Much is written about the characteristics of successful chief executives: decisive, adaptable, visionary, intense conviction. What strikes me, however, is that few of the articles published on this topic mention what would seem to be the most obvious quality: the ability to attract premier talent and get them to perform at the highest level. Ultimately, that is what turns companies into winners. If so, CEO success should really be viewed as a byproduct of developing a high performance culture that drives consistent growth. So what separates the best chief executives from the rest when it comes to building that kind of culture?
The foremost business leaders are better than their competitors at building a unified financial vision for growing the business. They create alignment between what is economically important to employees and what matters to shareholders—growth. Certainly, the need for unity extends beyond just fiscal issues. However, if the workforce and shareholders are not linked in their understanding of the financial performance needed to drive company growth, then one faction or the other will end up unhappy—if not both. To be content, owners will need a satisfactory return (and ideally a superior one) on the investment they have tied up in the business. And employees similarly expect to get a return on the commitment and engagement they pour into the company.
So how is this kind of unity created and sustained?
There are three dimensions to a unified financial vision that endures.
1. Line of Sight: Successful business leaders are good at getting their employees to see the relationship between:
When this kind of alignment is present in a company, there is little room for misunderstanding priorities or performance standards. Employees see what is required for shareholders to achieve their growth goals and why it should matter to them as an individual role player.
2. Stewardship: The best chief executives build a performance culture on the foundation of a stewardship mindset. They instill in their workforce an owner’s thought process, results-orientation and reward system. Premier business leaders attract talent that is motivated by a role to be fulfilled, not just a position to be occupied. They draw people who want to work for an organization that makes clear the outcomes for which they have responsibility, and the resources at their disposal to achieve them, and then lets them loose to “own” those results.
Stewardship will be either encouraged or inhibited by the company’s pay strategy. If you want employees to think like owners (become stewards), then the way they are compensated should mirror how shareholders achieve their earnings—at least long-term. At a minimum, this means the chief executive’s approach to value sharing must maintain a balance between rewarding short and sustained performance. Employees must be able to adopt a long-view in their decision-making without surrendering their attention on what the business needs to achieve in the next three, six or 12 months. If your rewards strategy pushes their attention too far in one direction at the expense of the other, then the unified financial vision for growth crumbles—or at least is stifled.
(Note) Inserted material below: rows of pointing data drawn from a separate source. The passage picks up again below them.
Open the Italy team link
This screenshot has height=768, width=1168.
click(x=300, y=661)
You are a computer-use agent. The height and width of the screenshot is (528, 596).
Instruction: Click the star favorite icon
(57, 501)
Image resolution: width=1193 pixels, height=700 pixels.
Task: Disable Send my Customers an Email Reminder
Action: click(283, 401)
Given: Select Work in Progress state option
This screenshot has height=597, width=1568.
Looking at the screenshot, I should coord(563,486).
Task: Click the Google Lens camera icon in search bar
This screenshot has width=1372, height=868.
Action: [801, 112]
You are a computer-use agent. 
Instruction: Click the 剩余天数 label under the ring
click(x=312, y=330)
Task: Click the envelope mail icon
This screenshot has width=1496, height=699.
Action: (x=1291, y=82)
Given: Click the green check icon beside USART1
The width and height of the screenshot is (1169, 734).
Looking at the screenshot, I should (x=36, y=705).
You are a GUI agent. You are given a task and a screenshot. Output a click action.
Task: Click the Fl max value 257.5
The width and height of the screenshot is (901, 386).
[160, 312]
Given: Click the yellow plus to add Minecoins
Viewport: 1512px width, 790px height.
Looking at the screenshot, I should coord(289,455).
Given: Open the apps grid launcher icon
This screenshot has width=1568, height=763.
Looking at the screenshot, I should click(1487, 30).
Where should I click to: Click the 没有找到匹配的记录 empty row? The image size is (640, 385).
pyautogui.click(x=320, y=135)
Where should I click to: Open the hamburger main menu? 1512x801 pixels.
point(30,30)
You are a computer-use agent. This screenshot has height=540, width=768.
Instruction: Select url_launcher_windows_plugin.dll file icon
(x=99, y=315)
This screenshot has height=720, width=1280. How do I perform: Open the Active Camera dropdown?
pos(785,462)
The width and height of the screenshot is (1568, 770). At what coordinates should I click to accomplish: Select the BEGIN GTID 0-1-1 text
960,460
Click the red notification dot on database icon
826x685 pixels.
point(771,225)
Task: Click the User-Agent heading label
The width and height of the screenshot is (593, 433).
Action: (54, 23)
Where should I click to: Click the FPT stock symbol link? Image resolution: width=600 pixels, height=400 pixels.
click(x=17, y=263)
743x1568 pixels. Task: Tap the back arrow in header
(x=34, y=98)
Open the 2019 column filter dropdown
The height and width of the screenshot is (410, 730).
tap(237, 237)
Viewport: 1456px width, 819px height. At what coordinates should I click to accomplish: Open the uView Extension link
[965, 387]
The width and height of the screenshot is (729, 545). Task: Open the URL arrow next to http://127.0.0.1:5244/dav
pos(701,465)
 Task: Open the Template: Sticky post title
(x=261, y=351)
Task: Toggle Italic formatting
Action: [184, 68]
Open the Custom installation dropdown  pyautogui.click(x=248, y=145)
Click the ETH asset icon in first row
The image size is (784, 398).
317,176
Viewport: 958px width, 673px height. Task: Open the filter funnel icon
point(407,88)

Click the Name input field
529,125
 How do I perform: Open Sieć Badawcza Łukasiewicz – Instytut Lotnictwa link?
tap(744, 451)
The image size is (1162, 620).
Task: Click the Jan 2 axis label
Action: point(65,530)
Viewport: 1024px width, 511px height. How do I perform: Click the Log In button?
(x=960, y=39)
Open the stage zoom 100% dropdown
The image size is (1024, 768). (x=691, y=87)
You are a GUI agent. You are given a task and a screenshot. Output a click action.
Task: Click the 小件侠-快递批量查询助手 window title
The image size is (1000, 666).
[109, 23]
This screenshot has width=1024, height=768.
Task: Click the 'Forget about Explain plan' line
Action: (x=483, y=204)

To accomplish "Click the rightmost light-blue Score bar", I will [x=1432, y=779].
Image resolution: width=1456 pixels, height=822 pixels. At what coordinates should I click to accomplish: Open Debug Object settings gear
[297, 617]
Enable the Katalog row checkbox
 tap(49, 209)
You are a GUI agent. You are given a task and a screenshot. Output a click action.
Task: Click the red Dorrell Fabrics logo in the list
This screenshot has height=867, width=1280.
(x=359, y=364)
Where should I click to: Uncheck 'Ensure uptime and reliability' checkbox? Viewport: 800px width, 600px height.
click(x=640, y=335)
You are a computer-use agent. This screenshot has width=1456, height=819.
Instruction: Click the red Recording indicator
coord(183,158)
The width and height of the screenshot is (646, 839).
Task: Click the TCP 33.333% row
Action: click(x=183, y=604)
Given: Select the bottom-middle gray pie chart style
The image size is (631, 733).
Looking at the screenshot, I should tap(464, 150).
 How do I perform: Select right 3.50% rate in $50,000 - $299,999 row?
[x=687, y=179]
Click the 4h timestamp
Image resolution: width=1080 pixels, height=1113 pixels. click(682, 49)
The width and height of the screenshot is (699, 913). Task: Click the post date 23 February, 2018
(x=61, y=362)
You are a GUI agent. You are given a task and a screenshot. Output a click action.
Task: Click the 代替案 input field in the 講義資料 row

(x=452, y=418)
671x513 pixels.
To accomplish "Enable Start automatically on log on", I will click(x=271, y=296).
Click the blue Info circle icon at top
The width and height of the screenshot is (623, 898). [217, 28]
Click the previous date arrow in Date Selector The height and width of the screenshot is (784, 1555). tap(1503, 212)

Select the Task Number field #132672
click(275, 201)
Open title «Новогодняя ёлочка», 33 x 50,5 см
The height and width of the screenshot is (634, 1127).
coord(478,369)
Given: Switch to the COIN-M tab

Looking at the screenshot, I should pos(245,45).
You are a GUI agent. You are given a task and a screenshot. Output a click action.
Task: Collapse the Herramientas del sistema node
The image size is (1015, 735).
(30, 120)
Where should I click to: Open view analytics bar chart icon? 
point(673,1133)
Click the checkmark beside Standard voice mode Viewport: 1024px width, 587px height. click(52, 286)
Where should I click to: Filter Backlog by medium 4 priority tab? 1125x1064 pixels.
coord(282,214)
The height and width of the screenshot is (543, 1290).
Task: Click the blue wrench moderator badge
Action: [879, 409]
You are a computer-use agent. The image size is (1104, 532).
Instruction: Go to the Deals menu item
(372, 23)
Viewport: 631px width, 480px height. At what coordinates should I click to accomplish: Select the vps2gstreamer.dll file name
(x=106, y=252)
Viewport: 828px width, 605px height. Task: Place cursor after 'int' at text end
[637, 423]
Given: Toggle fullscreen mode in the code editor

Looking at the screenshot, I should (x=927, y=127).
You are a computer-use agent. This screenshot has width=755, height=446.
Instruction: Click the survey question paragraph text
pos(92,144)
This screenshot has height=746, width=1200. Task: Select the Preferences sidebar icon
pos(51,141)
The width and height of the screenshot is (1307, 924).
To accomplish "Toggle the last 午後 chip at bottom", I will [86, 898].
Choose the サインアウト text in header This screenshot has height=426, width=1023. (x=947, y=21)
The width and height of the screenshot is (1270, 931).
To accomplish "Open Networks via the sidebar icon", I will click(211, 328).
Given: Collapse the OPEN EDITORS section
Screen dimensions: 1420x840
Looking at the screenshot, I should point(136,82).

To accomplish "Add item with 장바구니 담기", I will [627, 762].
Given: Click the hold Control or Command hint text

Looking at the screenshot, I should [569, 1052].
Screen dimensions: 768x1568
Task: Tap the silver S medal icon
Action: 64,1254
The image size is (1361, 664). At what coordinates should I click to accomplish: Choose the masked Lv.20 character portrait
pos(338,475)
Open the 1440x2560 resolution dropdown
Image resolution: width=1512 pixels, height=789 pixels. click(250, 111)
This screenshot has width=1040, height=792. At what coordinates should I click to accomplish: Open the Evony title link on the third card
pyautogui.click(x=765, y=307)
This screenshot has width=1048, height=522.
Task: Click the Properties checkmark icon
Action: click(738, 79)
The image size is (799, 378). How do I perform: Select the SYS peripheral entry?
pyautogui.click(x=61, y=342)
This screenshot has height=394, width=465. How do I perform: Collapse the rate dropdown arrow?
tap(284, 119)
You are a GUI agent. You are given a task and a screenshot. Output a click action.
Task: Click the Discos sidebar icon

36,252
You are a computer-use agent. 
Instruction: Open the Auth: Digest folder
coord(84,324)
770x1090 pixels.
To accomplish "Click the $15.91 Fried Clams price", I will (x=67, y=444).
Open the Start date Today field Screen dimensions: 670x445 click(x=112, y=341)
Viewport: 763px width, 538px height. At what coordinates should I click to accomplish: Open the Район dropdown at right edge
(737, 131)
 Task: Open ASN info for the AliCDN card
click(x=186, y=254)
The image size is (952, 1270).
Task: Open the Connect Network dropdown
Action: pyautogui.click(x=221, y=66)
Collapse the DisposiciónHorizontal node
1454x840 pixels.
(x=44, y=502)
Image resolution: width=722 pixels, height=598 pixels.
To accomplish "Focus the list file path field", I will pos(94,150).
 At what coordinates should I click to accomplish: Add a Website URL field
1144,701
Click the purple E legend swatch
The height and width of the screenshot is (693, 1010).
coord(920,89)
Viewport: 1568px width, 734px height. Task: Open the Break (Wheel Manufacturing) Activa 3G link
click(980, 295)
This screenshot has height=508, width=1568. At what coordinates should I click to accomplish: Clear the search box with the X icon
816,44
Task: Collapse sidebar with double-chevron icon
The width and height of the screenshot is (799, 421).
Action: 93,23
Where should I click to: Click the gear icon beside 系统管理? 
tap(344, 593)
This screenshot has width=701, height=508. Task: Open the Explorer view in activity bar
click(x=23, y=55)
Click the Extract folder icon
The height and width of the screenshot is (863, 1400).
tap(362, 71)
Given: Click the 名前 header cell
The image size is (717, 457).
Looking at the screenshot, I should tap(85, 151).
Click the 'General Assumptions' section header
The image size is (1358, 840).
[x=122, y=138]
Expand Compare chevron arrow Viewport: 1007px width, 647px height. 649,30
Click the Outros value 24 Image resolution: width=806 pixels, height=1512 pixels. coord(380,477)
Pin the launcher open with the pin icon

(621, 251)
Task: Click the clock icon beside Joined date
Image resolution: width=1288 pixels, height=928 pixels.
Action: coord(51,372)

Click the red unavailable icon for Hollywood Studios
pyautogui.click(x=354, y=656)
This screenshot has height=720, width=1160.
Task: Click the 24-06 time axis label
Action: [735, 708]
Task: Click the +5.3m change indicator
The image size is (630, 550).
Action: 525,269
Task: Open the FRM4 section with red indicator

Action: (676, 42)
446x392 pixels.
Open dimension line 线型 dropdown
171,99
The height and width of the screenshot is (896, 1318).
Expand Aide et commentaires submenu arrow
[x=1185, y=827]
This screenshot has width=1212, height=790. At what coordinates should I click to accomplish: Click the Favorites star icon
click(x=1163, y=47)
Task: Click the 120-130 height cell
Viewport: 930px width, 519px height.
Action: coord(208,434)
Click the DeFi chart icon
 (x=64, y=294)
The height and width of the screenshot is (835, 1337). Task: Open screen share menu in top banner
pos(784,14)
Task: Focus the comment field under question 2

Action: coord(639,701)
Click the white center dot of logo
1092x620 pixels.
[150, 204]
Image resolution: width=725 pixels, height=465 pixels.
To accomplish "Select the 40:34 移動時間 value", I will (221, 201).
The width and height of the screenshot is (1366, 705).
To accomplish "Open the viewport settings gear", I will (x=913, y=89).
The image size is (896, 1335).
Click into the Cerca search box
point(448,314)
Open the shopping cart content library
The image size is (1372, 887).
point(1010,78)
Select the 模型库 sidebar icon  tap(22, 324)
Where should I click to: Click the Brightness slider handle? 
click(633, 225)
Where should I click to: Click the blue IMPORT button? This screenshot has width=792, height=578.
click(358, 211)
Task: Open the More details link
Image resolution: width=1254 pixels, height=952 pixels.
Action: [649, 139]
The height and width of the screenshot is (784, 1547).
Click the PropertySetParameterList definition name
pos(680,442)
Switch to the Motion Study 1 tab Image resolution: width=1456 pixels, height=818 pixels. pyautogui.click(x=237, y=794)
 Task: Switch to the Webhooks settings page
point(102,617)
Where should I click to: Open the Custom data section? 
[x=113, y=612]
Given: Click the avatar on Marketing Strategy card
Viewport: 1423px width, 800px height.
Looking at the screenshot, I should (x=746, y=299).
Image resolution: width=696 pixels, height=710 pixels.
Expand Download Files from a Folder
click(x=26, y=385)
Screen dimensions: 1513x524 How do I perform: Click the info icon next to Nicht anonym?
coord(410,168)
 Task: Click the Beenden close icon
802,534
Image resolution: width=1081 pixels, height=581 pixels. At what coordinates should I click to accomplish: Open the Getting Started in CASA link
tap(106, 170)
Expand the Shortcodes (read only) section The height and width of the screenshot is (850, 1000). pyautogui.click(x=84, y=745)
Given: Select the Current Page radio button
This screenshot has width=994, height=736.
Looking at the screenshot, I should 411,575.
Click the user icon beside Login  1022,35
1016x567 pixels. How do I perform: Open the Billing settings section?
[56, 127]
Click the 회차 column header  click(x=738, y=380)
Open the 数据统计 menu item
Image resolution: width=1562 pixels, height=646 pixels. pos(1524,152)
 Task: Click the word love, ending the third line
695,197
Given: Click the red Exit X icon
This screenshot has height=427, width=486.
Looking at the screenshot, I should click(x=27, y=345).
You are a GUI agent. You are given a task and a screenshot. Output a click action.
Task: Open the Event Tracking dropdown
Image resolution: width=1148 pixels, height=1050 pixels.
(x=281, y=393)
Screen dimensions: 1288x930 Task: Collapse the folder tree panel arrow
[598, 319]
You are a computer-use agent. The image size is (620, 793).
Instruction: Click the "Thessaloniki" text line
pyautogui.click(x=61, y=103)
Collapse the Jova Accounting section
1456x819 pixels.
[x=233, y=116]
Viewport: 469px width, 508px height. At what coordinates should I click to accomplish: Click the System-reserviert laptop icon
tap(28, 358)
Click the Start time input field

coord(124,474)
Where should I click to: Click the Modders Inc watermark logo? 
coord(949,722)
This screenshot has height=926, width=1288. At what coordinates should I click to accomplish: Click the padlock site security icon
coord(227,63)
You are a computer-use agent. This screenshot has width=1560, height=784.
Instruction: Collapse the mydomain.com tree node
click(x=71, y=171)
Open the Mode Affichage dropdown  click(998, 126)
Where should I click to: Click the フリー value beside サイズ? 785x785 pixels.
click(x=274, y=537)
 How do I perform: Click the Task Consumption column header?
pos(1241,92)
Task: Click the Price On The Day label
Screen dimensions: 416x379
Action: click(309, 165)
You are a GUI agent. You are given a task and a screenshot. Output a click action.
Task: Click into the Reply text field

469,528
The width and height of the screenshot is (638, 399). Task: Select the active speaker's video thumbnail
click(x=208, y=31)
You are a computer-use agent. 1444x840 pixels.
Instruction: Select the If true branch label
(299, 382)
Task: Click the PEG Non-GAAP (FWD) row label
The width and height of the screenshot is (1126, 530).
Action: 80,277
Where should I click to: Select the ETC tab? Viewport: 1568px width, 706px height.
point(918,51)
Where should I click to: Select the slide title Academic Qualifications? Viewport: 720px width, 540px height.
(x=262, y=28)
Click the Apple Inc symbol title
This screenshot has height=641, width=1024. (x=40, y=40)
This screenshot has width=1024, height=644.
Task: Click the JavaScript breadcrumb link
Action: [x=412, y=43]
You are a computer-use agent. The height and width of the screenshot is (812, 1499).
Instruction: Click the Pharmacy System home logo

3. Partnership: High performing CEOs don’t want employees. They want growth partners. They want “gamers,” people willing to get themselves dirty, make sacrifices and do what is necessary to succeed. So, how do they achieve that?
A sense of partnership with employees is achieved by promoting a compelling purpose the business and its workforce can only achieve together. And the most successful business leaders are expert at finding out how and why that purpose would matter to their employees. Sherry Hakimi, founder and CEO of Sparktures, explained it this way in an article for Fast Company:
What makes some companies wildly successful while others flop?
Starting and surviving in today’s economy is hard, but the companies that figure it out have something in common: the pursuit of purpose, alongside the pursuit of profit. A purpose mobilizes people in a way that pursuing profits alone never will. For a company to thrive, it needs to infuse its purpose in all that it does.
An organization without purpose manages people and resources, while an organization with purpose mobilizes people and resources. Purpose is a key ingredient for a strong, sustainable, scalable organizational culture. It’s an unseen-yet-ever-present element that drives an organization. It can be a strategic starting point, a product differentiator, and an organic attractor of users and customers.
Note that Sherry emphasizes that purpose and profit are not mutually exclusive pursuits. In fact, she suggests that purpose is the mobilization spark that gets employees to understand why profits matter. It is the key to fulfilling the company and employee unified purpose. She offers this example:
Among its initiatives as a certified B-Corp, Etsy has collaborated with governments in Rockland, Illinois, as well as in New York to offer free entrepreneurship courses for underemployed and unemployed residents. Though it’s not mandatory, the course also includes assistance in setting up a store on Etsy’s platform. This is shared value at its best; Etsy adds more artists and artisan sellers to its platform while empowering underemployed and unemployed participants with the ability to generate supplemental income—or even a full-time job.
Purpose-fueled profits are lasting profits. And lasting profits create enduring companies that can, in turn, continue to support worthy purposes. This is the aim of business leaders who are succeeding at the highest levels.
Line of sight, stewardship and partnership form a powerful combination to create a unified financial vision for growing a business. And creating that kind of alignment should be a primary criterion for measuring CEO success—in my humble opinion.